Sickle cell trait and priapism: a case report and review of the literature
MetadataShow full item record
Citation:Birnbaum, Brian F., Pinzone, Joseph J., "Sickle cell trait and priapism: a case report and review of the literature," Cases Journal, v1, (December, 2008) pp. 429-
Background A 32 year-old African-American man presented to our institution after attempting suicide via ingestion with quetiapine. He had reported a history of several days of substance abuse with alcohol, cocaine and marijuana related to a partying binge. Following this, his partner removed him from his residence resulting in a suicide attempt. During hospitalization the patient developed priapism, a condition he had not experienced before. Case presentation Given this was his first time with priapism, an extensive work-up revealed the patient had previously undiagnosed sickle cell trait, which we postulate to have been a significant factor in his development of acute priapism.

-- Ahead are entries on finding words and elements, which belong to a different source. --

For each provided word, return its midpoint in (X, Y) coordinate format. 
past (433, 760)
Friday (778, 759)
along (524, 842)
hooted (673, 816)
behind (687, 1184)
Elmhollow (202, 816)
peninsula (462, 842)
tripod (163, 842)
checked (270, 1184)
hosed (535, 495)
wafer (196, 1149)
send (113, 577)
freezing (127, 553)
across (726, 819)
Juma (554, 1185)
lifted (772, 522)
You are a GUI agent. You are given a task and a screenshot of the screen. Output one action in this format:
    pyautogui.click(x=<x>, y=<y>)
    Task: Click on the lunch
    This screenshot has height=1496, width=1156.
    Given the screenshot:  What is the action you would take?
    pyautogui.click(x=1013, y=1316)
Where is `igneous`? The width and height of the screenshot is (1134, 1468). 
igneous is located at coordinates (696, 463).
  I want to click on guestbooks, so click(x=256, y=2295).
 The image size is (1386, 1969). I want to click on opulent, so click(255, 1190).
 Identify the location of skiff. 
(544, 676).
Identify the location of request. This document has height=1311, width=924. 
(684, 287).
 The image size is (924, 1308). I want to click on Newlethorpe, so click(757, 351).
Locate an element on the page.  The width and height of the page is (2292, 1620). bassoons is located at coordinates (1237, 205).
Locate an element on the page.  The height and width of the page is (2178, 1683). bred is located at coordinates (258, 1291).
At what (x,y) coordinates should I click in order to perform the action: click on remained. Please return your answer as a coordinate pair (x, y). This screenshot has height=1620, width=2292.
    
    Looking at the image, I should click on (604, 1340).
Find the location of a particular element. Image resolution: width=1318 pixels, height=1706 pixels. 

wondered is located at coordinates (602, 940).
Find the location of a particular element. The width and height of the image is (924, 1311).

Sickle cell trait is considered to be a generally benign condition except for a few rare complications under more demanding physical conditions. However, upon reviewing the literature on the association of sickle cell trait with priapism, we believe this may not be the case. Case reports and small series that appeared in the 1960s and 1970s indicated an association between priapism and sickle trait. Little has been reported recently, and the general teaching regarding sickle cell trait does not include this information. However, one case was reported with the use of phosphodiesterase-5 (PDE-5) inhibitors and the development of priapism in a patient with sickle cell trait. These medications are now first line treatment in erectile dysfunction. They act by enhancing nitric oxide (NO) production leading to relaxation of smooth muscle in the corpora cavernosa and penile arteries. Conclusion Priapism was not reported in the initial studies of these medications. Further review of the literature indicates this may be a complex relationship. Interestingly, PDE5 inhibitors also have been postulated to be protective in sickle cell disease and perhaps also sickle cell trait because priapism might be caused by reduced NO availability. In this article, we examine the evidence linking sickle cell trait to priapism, explore the implications of PDE5 use, particularly in the setting of sickle cell trait, and propose that teaching about sickle cell trait include a discussion of priapism risk.